Provided records.
++++++
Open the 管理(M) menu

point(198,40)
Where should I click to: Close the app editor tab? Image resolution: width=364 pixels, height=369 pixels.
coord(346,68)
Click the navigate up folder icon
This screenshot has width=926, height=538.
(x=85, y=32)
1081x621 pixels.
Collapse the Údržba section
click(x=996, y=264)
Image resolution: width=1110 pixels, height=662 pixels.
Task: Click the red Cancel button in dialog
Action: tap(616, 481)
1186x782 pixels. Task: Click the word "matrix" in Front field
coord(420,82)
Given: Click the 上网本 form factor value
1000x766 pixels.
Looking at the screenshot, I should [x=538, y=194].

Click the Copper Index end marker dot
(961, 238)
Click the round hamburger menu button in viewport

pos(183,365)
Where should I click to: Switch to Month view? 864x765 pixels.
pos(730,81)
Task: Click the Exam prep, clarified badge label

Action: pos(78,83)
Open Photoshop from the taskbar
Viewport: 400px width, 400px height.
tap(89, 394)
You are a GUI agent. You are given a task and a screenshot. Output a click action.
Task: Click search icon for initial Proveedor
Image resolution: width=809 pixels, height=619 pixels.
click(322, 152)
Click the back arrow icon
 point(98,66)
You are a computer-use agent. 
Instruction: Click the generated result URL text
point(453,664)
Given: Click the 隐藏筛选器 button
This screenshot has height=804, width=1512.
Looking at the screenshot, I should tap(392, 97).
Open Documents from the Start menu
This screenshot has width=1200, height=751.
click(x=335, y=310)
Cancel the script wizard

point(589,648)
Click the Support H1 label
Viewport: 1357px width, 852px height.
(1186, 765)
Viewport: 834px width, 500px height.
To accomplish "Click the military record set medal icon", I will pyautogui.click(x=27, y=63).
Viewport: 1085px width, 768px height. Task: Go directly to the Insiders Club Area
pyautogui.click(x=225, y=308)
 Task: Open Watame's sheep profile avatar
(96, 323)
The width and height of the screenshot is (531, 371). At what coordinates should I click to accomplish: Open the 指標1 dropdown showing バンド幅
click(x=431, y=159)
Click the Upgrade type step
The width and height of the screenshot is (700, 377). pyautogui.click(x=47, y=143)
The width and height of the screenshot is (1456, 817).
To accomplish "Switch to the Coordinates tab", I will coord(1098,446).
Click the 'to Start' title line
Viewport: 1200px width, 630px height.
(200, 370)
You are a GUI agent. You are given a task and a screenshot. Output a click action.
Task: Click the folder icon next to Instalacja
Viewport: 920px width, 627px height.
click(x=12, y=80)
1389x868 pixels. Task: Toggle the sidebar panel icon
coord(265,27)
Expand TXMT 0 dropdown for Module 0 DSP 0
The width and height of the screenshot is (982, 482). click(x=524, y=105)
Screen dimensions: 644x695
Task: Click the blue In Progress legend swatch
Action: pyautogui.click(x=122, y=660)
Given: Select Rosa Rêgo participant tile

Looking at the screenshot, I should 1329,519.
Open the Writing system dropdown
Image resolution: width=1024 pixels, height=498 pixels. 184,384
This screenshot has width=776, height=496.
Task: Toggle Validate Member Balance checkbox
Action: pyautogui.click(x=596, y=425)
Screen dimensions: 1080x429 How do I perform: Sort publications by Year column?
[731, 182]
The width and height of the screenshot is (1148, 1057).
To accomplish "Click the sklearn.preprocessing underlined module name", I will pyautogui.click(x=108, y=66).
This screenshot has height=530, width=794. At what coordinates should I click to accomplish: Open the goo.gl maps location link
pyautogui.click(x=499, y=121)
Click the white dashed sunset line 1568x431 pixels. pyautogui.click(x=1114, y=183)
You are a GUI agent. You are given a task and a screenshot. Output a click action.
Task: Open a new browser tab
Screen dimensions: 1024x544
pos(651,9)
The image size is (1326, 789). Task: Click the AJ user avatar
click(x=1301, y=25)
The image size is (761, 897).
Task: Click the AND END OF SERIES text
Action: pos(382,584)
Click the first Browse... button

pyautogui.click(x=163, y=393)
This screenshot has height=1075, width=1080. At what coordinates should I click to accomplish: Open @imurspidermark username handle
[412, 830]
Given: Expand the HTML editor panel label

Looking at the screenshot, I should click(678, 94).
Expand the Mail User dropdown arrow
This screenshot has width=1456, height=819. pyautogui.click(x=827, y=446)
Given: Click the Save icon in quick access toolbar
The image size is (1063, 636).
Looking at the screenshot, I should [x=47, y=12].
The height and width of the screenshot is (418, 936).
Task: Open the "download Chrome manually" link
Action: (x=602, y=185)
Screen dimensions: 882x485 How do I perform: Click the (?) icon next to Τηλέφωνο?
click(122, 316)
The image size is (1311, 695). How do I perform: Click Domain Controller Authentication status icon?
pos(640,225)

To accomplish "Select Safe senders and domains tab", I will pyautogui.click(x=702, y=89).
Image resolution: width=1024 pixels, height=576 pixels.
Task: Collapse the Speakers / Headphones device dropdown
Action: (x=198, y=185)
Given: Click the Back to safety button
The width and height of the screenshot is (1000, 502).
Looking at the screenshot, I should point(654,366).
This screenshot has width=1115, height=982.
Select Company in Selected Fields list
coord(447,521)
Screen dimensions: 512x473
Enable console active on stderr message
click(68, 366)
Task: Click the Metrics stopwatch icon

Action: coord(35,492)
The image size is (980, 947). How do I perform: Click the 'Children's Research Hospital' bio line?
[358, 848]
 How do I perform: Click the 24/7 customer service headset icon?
++++++
Directions for this task.
Whatever the number of entries above, each one is to be copied exactly.

Solution to the problem.
Open the 管理(M) menu

point(198,40)
Where should I click to: Close the app editor tab? Image resolution: width=364 pixels, height=369 pixels.
coord(346,68)
Click the navigate up folder icon
This screenshot has width=926, height=538.
(x=85, y=32)
1081x621 pixels.
Collapse the Údržba section
click(x=996, y=264)
Image resolution: width=1110 pixels, height=662 pixels.
Task: Click the red Cancel button in dialog
Action: tap(616, 481)
1186x782 pixels. Task: Click the word "matrix" in Front field
coord(420,82)
Given: Click the 上网本 form factor value
1000x766 pixels.
Looking at the screenshot, I should [x=538, y=194].

Click the Copper Index end marker dot
(961, 238)
Click the round hamburger menu button in viewport

pos(183,365)
Where should I click to: Switch to Month view? 864x765 pixels.
pos(730,81)
Task: Click the Exam prep, clarified badge label

Action: pos(78,83)
Open Photoshop from the taskbar
Viewport: 400px width, 400px height.
tap(89, 394)
You are a GUI agent. You are given a task and a screenshot. Output a click action.
Task: Click search icon for initial Proveedor
Image resolution: width=809 pixels, height=619 pixels.
click(322, 152)
Click the back arrow icon
 point(98,66)
You are a computer-use agent. 
Instruction: Click the generated result URL text
point(453,664)
Given: Click the 隐藏筛选器 button
This screenshot has height=804, width=1512.
Looking at the screenshot, I should tap(392, 97).
Open Documents from the Start menu
This screenshot has width=1200, height=751.
click(x=335, y=310)
Cancel the script wizard

point(589,648)
Click the Support H1 label
Viewport: 1357px width, 852px height.
(1186, 765)
Viewport: 834px width, 500px height.
To accomplish "Click the military record set medal icon", I will pyautogui.click(x=27, y=63).
Viewport: 1085px width, 768px height. Task: Go directly to the Insiders Club Area
pyautogui.click(x=225, y=308)
 Task: Open Watame's sheep profile avatar
(96, 323)
The width and height of the screenshot is (531, 371). At what coordinates should I click to accomplish: Open the 指標1 dropdown showing バンド幅
click(x=431, y=159)
Click the Upgrade type step
The width and height of the screenshot is (700, 377). pyautogui.click(x=47, y=143)
The width and height of the screenshot is (1456, 817).
To accomplish "Switch to the Coordinates tab", I will coord(1098,446).
Click the 'to Start' title line
Viewport: 1200px width, 630px height.
(200, 370)
You are a GUI agent. You are given a task and a screenshot. Output a click action.
Task: Click the folder icon next to Instalacja
Viewport: 920px width, 627px height.
click(x=12, y=80)
1389x868 pixels. Task: Toggle the sidebar panel icon
coord(265,27)
Expand TXMT 0 dropdown for Module 0 DSP 0
The width and height of the screenshot is (982, 482). click(x=524, y=105)
Screen dimensions: 644x695
Task: Click the blue In Progress legend swatch
Action: pyautogui.click(x=122, y=660)
Given: Select Rosa Rêgo participant tile

Looking at the screenshot, I should 1329,519.
Open the Writing system dropdown
Image resolution: width=1024 pixels, height=498 pixels. 184,384
This screenshot has width=776, height=496.
Task: Toggle Validate Member Balance checkbox
Action: pyautogui.click(x=596, y=425)
Screen dimensions: 1080x429 How do I perform: Sort publications by Year column?
[731, 182]
The width and height of the screenshot is (1148, 1057).
To accomplish "Click the sklearn.preprocessing underlined module name", I will pyautogui.click(x=108, y=66).
This screenshot has height=530, width=794. At what coordinates should I click to accomplish: Open the goo.gl maps location link
pyautogui.click(x=499, y=121)
Click the white dashed sunset line 1568x431 pixels. pyautogui.click(x=1114, y=183)
You are a GUI agent. You are given a task and a screenshot. Output a click action.
Task: Open a new browser tab
Screen dimensions: 1024x544
pos(651,9)
The image size is (1326, 789). Task: Click the AJ user avatar
click(x=1301, y=25)
The image size is (761, 897).
Task: Click the AND END OF SERIES text
Action: pos(382,584)
Click the first Browse... button

pyautogui.click(x=163, y=393)
This screenshot has height=1075, width=1080. At what coordinates should I click to accomplish: Open @imurspidermark username handle
[412, 830]
Given: Expand the HTML editor panel label

Looking at the screenshot, I should click(678, 94).
Expand the Mail User dropdown arrow
This screenshot has width=1456, height=819. pyautogui.click(x=827, y=446)
Given: Click the Save icon in quick access toolbar
The image size is (1063, 636).
Looking at the screenshot, I should [x=47, y=12].
The height and width of the screenshot is (418, 936).
Task: Open the "download Chrome manually" link
Action: (x=602, y=185)
Screen dimensions: 882x485 How do I perform: Click the (?) icon next to Τηλέφωνο?
click(122, 316)
The image size is (1311, 695). How do I perform: Click Domain Controller Authentication status icon?
pos(640,225)

To accomplish "Select Safe senders and domains tab", I will pyautogui.click(x=702, y=89).
Image resolution: width=1024 pixels, height=576 pixels.
Task: Collapse the Speakers / Headphones device dropdown
Action: (x=198, y=185)
Given: Click the Back to safety button
The width and height of the screenshot is (1000, 502).
Looking at the screenshot, I should point(654,366).
This screenshot has width=1115, height=982.
Select Company in Selected Fields list
coord(447,521)
Screen dimensions: 512x473
Enable console active on stderr message
click(68, 366)
Task: Click the Metrics stopwatch icon

Action: coord(35,492)
The image size is (980, 947). How do I perform: Click the 'Children's Research Hospital' bio line?
[358, 848]
 How do I perform: Click the 24/7 customer service headset icon?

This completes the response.